Counting Backwards

Home > Other > Counting Backwards > Page 2
Counting Backwards Page 2

by Henry Jay Przybylo


  In Connecticut in 1845, a dentist named Horace Wells watched a Barnum protégé demonstrate laughing gas. The performance convinced him that he’d found the means to pain-free dentistry. The day after, Wells inhaled nitrous oxide himself as a colleague pulled one of his teeth. Wells hastily arranged a public exhibition of the use and effect of inhaled nitrous oxide. Boston was selected as the site for his demonstration in December 1844. In a hall lost to history, Wells administered nitrous oxide to a medical student for the extraction of a tooth. Nevertheless, the student cried out in pain during the procedure. The idea of potency was not yet known; nitrous oxide lacks sufficient strength to create pain-free conditions for more invasive procedures. Wells was showered with ridicule for his failure and labeled a tarnished idol. He gave up dentistry, and the ensuing descent led to his 1848 addiction to another inhaled gas found to alter the senses, chloroform. Wells committed suicide in a New York prison after a deranged attack in which he poured acid on two women.

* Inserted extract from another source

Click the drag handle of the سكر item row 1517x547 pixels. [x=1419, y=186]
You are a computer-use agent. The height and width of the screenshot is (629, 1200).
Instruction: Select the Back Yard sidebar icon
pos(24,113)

  William Morton, a partner in dental practice with Wells, understood the significance of inhaling a gas to relieve procedural pain. With Wells’s failed demonstration, their partnership dissolved and Morton turned to a previous teacher, Charles T. Jackson, who advised him to try ether. After experimenting with ether—there is some debate as to how many patients he experimented on—Morton arranged for a public demonstration in 1846, also in Boston, of painless surgery to remove a jaw mass. But before his show, knowing the magnitude of his discovery, he first visited the patent office. His application described both the administration of a gas to produce insensibility to pain and the device used to present the gas to the patient. Morton had designed a glass vessel that contained a sponge soaked with the fluid ether and a wooden mouthpiece that extended from the vessel to the patient. Morton went to great lengths to ensure that his discovery was accurately documented, both in the newspapers and journals of the time, as well as legally.

  Morton understood the advantage of nitrous oxide (that it was odorless) and the disadvantage (that it was too weak). He accepted the distinct and strong smell of ether because, unlike nitrous oxide, it rendered the patient unconscious. Morton not only tried to contain the odor in a flask so that others around might not recognize it, but he also disguised it by adding citrus oil to the ether.

  On October 16, 1846, Morton conducted his demonstration on a patient named Edward Gilbert Abbott in the operating room of the Massachusetts General Hospital. When the patient breathed the gas, Morton announced to the surgeon: “Sir, your patient is ready.” Surgery commenced, and the patient did not react to the slash of the scalpel. When it was over, the surgeon, James Warren, turned to the audience and declared: “Gentlemen, this is no humbug.” The operating room used for the demonstration gained a new name that remains to this day, the Ether Dome, and it is now a declared historic site. The published paper announcing the arrival of painless surgery was not written by Morton or Warren, but by another surgeon observing the procedure, Henry Bigelow, who had helped arrange the demonstration.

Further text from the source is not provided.